Il Sudafrica non è l'Africa che solitamente ci si immagina. Atterrando all'aeroporto di Johannesburg è facile rimanere sorpresi. Nessuna intensità di odori o di colori se non allontanandosi dalla città.

Le sensazioni affiorano lentamente quando gli spazi si aprono e diventano forti tra le bestie della savana - anch'essa diversa dall'immaginato perché fitta di vegetazione e pur sempre circoscritta a parco naturale o riserva. Albe e tramonti, sole, vento e piogge danno il senso di ciò che è stato ancor più di ciò che è.

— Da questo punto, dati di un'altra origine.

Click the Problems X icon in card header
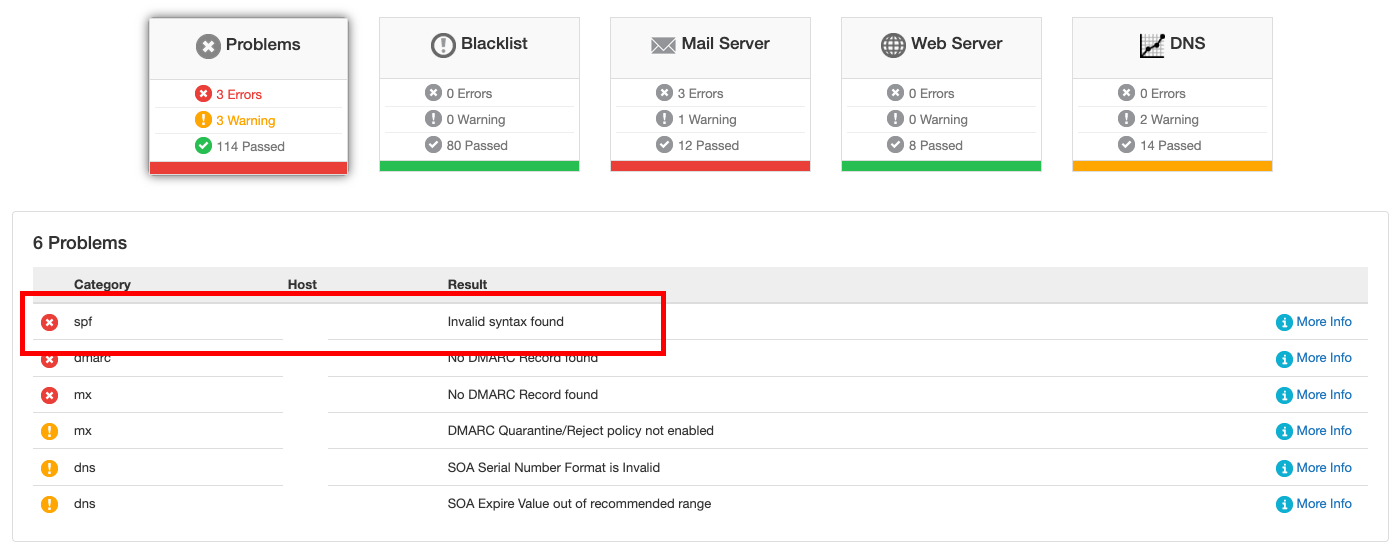 (x=208, y=46)
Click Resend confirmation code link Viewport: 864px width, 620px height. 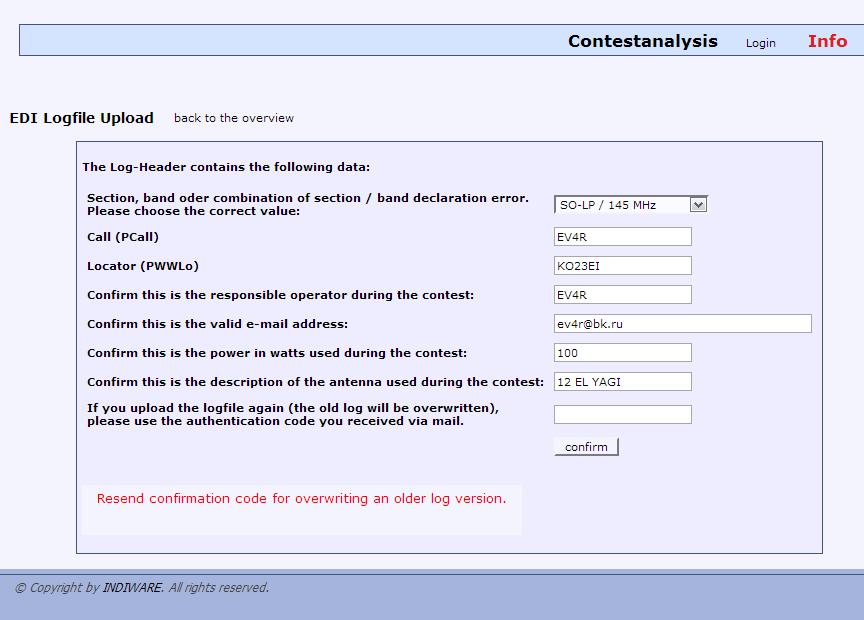point(301,498)
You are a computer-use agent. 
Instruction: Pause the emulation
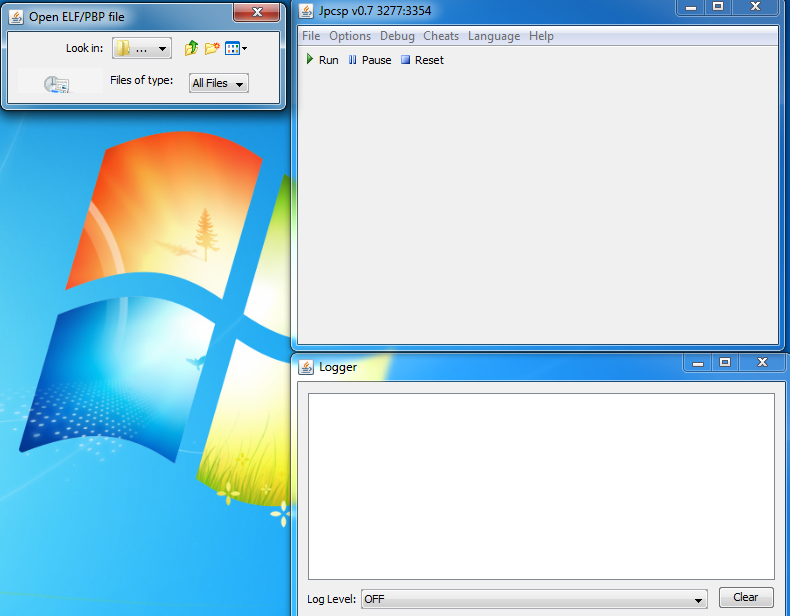369,60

Il limite tra viaggiatore e turista è impercettibile. Nelle jeep che avvicinano i leoni fino a pochi metri, anziane signore in stile di altri tempi indossano profumi più forti degli odori degli animali. La vera fortuna è incrociare lo sguardo di un rinoceronte o di un ghepardo mentre ti annusa e ti teme, come tu lo temi e provi ad annusarlo.

Forti sono le sensazioni nelle township-baraccopoli dove l'apartheid è presente e non passato e nello sconfinamento in Zimbabwe, dove i sorrisi si smarriscono nel bisogno dei dollari che l'uomo bianco reca con sé, e i gesti di benvenuto si intrecciano con gli sguardi più duri e le speranze più vivide scemano in disillusione. Così che è difficile percorrere la via di mezzo tra ricchezza e povertà, la via di mezzo che non è altro che la natura di ciascun individuo, persa o ritrovata.

Tira su forte col naso: l'Africa è quest'odore che ti resta dentro, è uno sguardo che si perde nello spazio e nel tempo.